━━ Input rows ━━
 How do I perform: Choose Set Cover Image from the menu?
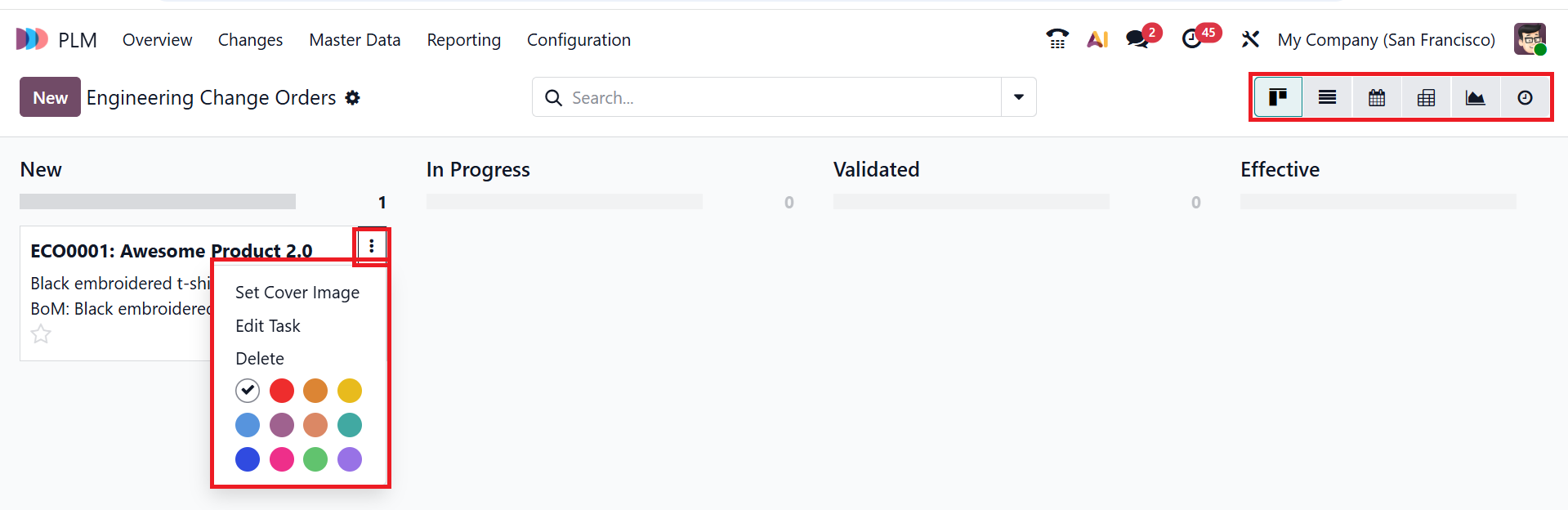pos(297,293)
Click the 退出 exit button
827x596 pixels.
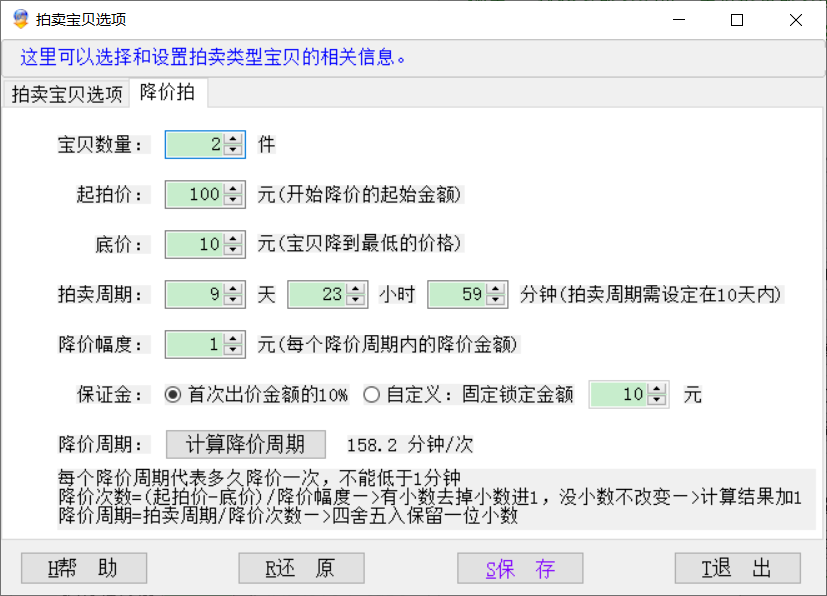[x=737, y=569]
━━━
## Written instruction
Please write out all of the lines above word for word, leaving out the pictures.

## Task result
 How do I perform: Choose Set Cover Image from the menu?
pos(297,293)
Click the 退出 exit button
827x596 pixels.
[x=737, y=569]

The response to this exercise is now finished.